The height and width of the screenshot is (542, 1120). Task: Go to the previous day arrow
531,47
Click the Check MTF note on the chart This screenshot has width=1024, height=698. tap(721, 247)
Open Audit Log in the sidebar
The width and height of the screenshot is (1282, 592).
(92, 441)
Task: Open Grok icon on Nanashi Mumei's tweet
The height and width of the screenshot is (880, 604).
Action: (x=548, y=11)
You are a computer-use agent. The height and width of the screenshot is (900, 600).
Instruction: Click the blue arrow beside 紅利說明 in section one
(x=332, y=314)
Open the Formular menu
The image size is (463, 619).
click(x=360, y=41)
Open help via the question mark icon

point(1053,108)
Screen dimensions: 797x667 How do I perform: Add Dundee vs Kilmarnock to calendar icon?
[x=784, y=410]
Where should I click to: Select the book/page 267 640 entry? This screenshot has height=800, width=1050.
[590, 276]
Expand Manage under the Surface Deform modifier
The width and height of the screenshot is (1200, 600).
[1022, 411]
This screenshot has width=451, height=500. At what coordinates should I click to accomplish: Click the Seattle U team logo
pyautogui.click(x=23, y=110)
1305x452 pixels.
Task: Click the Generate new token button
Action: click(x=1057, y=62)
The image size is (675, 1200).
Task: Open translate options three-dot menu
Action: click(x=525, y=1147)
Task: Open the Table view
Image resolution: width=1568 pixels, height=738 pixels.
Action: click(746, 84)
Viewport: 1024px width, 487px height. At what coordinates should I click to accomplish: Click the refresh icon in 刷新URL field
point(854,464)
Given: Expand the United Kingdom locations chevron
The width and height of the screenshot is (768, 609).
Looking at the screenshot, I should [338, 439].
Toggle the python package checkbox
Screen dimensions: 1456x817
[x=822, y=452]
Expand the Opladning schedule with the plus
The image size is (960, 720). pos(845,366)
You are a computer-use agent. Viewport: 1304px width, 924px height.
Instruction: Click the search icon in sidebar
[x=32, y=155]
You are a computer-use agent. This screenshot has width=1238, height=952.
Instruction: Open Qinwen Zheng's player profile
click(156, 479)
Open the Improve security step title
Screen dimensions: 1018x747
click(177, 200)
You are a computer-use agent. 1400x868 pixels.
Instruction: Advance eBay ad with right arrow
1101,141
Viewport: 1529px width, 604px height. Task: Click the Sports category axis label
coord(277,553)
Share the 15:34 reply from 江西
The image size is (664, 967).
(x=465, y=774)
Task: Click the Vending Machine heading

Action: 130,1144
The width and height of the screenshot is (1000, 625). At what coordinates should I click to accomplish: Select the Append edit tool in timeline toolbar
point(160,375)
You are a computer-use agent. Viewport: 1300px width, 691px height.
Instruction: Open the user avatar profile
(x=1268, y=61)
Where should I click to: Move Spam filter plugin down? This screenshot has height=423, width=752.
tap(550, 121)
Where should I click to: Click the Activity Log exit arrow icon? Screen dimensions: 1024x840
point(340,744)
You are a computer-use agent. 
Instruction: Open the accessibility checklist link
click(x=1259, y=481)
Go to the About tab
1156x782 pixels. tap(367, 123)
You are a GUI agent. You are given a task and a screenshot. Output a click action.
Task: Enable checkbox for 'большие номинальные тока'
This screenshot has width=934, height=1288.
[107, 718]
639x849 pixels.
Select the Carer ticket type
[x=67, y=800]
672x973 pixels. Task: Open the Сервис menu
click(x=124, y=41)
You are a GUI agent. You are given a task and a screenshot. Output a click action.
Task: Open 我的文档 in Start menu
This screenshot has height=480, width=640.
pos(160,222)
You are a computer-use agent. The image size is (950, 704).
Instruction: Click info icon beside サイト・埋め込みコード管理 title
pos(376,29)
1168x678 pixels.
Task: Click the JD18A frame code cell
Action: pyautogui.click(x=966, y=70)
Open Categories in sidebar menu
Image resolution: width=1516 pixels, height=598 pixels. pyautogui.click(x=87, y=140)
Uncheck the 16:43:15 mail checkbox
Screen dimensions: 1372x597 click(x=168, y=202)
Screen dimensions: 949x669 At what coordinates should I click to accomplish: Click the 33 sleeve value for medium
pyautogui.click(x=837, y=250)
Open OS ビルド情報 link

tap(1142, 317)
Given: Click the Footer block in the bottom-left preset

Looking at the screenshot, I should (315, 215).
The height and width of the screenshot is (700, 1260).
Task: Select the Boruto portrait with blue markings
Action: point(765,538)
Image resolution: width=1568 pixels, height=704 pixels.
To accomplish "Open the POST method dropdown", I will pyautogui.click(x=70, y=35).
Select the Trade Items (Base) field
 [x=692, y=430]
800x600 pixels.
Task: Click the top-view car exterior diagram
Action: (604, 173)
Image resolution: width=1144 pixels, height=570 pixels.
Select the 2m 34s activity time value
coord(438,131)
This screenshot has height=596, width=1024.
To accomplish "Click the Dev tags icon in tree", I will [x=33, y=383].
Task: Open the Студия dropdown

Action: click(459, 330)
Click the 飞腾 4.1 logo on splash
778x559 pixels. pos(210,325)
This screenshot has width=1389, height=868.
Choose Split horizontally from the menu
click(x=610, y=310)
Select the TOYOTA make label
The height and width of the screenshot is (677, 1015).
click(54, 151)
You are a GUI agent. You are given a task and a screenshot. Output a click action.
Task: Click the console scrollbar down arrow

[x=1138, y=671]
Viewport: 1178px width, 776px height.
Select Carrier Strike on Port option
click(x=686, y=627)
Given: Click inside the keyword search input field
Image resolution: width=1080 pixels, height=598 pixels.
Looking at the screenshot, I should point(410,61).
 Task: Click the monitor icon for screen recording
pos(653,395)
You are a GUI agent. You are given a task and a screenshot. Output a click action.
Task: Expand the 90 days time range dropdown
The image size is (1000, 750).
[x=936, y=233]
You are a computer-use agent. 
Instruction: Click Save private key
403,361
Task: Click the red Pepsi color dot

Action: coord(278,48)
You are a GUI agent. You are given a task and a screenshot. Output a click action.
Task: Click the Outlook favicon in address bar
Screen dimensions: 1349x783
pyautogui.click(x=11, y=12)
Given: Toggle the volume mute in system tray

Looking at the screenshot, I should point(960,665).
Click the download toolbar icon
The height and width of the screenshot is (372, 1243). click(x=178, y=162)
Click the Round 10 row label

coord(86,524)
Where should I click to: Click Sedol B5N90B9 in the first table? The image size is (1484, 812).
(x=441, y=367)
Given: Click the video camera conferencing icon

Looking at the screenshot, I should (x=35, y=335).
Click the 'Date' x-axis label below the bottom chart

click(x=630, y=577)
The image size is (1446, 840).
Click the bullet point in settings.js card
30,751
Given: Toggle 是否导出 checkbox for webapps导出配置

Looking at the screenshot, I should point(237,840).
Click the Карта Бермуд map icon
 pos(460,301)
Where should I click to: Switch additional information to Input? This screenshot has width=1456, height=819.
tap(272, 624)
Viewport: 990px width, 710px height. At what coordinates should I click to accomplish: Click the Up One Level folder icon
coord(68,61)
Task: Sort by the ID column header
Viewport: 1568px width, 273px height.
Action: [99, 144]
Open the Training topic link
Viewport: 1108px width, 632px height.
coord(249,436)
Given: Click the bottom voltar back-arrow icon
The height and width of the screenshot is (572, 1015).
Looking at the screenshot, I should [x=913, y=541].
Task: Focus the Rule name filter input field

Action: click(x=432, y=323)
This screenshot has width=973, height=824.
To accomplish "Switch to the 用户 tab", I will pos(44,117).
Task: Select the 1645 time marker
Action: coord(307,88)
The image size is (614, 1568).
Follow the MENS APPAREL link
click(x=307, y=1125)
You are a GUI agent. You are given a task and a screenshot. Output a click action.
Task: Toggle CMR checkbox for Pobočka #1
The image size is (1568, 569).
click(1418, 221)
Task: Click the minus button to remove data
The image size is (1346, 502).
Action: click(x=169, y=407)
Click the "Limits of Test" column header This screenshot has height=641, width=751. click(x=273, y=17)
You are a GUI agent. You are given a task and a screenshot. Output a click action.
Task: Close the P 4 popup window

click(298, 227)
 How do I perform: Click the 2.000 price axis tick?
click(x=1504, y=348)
·····
- Action item -
Go through the records above and copy every line holding the word "header".

- Reply -
Task: Sort by the ID column header
Click the "Limits of Test" column header This screenshot has height=641, width=751. click(x=273, y=17)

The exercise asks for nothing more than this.